=== WHAT THE TASK REQUIRES ===
Could you filter the records below and keep only the lines with the word "agent"?

──────────────────────────────

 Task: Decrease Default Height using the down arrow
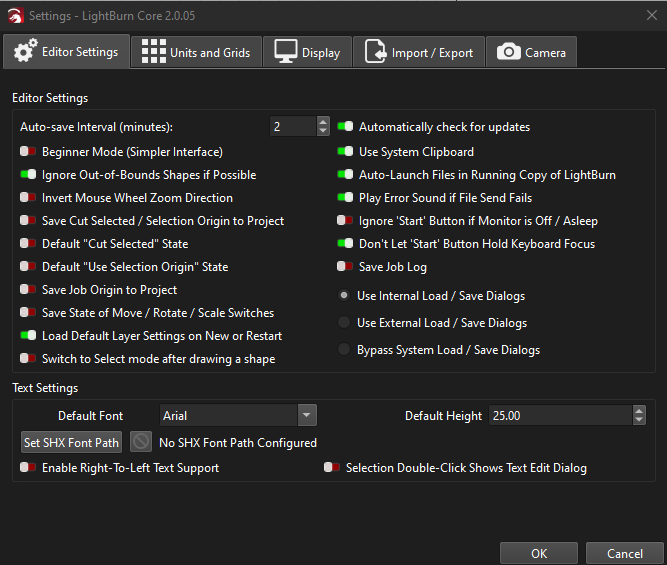639,420
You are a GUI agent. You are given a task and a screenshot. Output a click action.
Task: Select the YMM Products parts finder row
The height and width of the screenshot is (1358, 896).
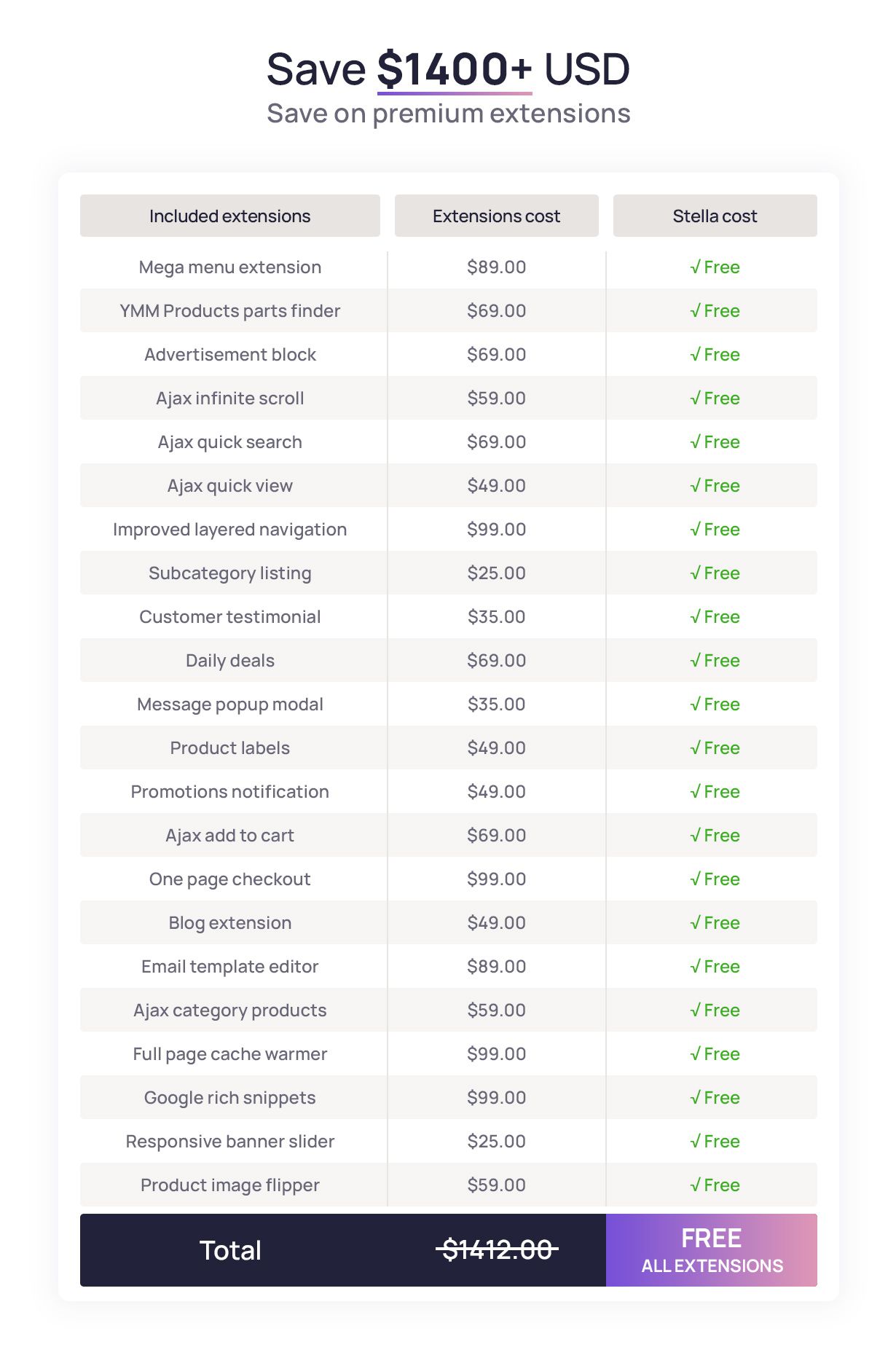coord(229,311)
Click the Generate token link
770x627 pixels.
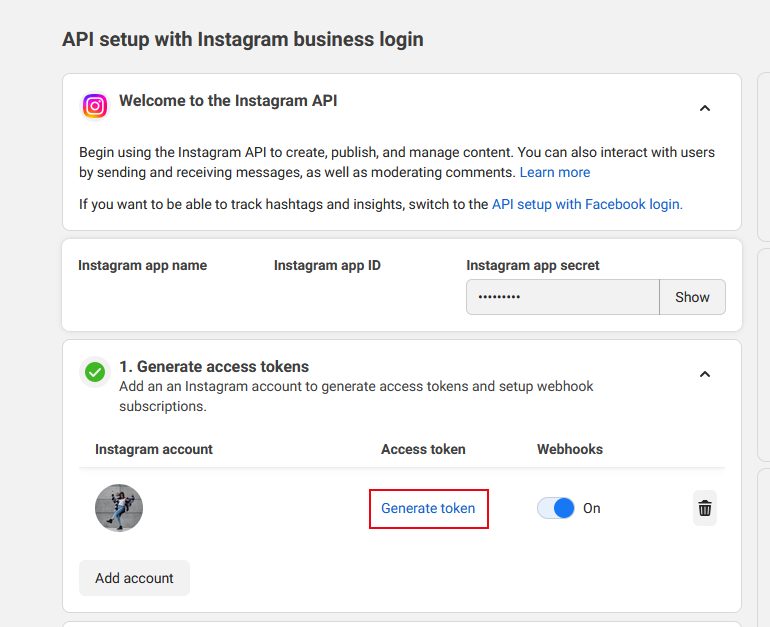tap(428, 508)
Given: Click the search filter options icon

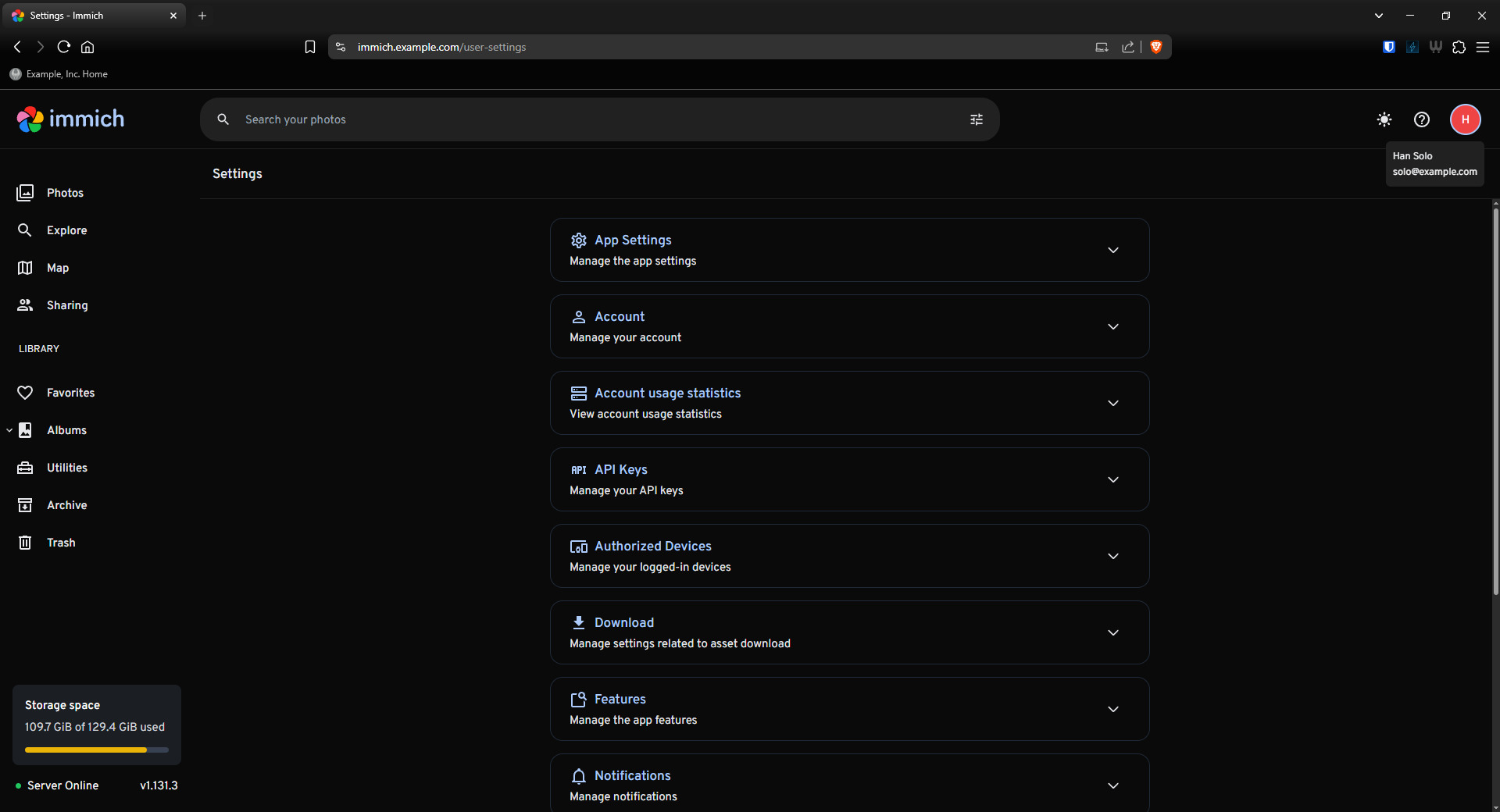Looking at the screenshot, I should point(976,119).
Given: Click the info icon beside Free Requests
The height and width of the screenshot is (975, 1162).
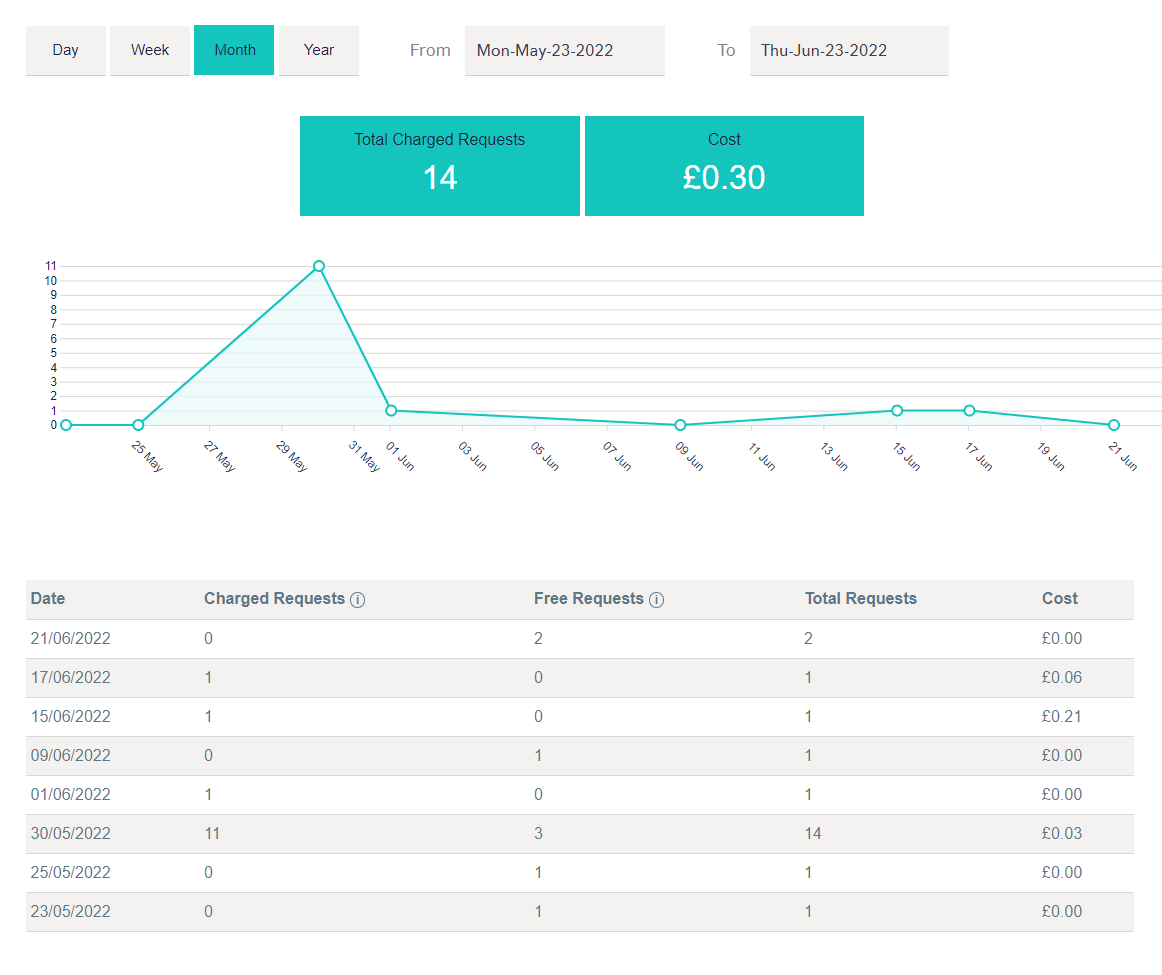Looking at the screenshot, I should [657, 600].
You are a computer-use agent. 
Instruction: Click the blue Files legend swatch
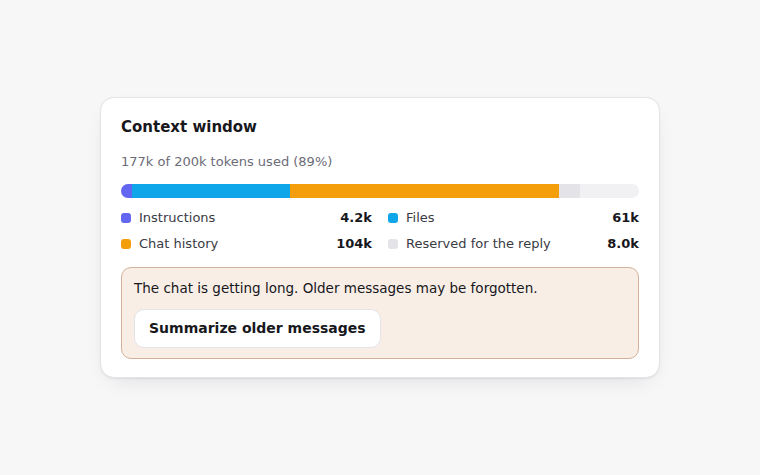[x=393, y=218]
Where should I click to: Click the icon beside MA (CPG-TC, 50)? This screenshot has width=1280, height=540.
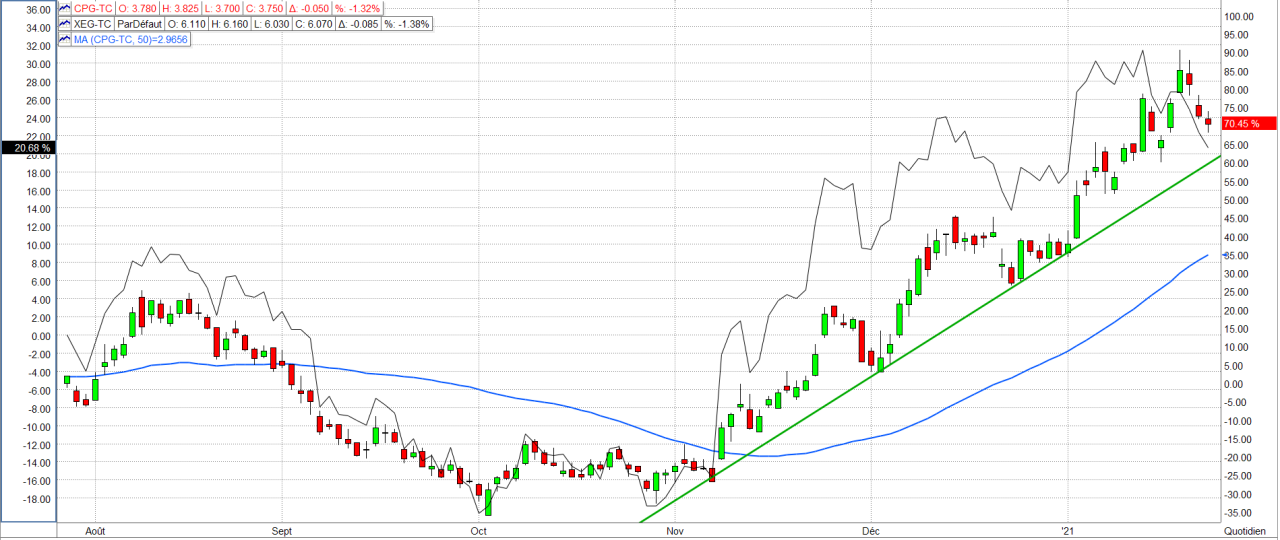(65, 39)
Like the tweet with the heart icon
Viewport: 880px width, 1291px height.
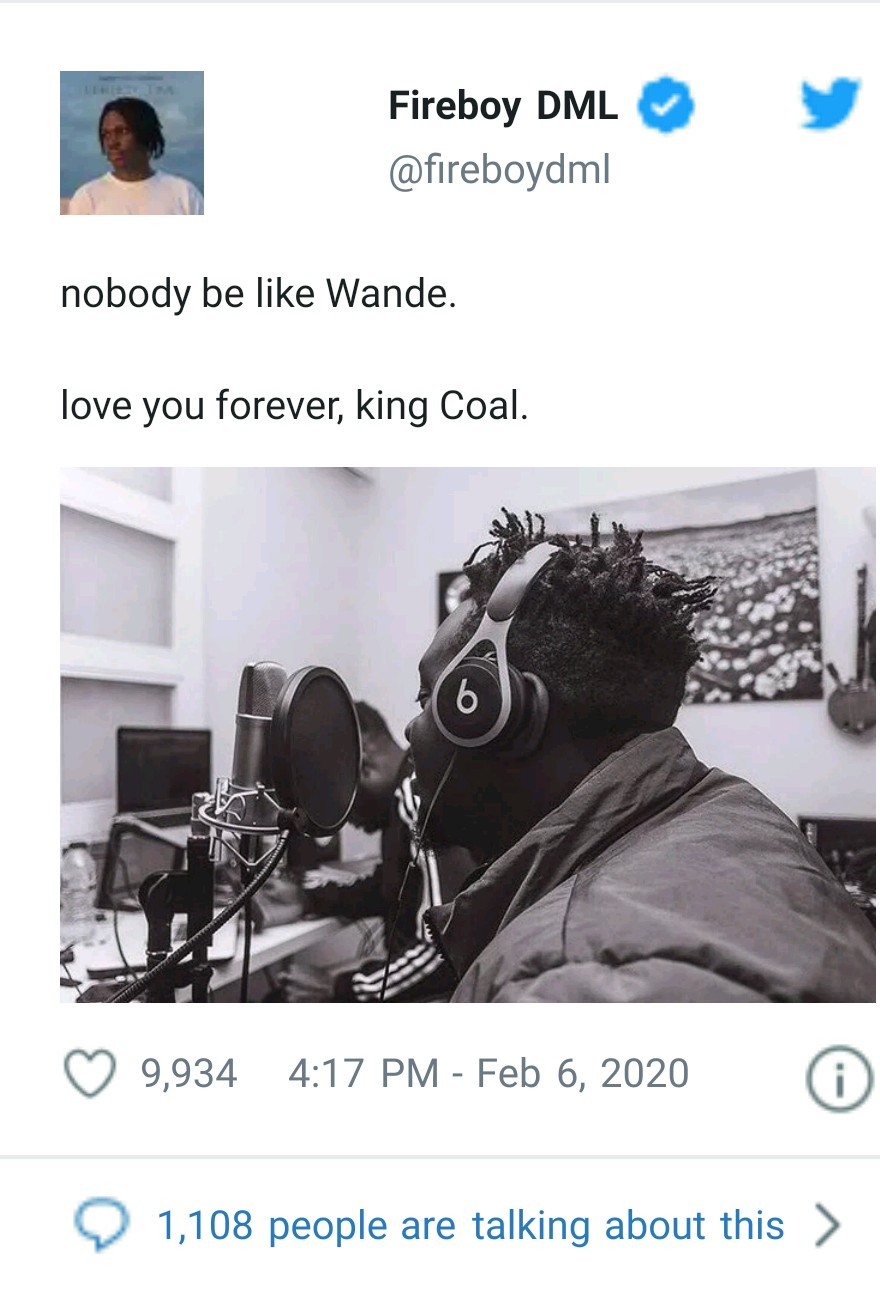coord(90,1074)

──────────────────────────────

=== WRITTEN RESPONSE ===
You are a GUI agent. You are given a task and a screenshot. Output a click action.
You are a computer-use agent. 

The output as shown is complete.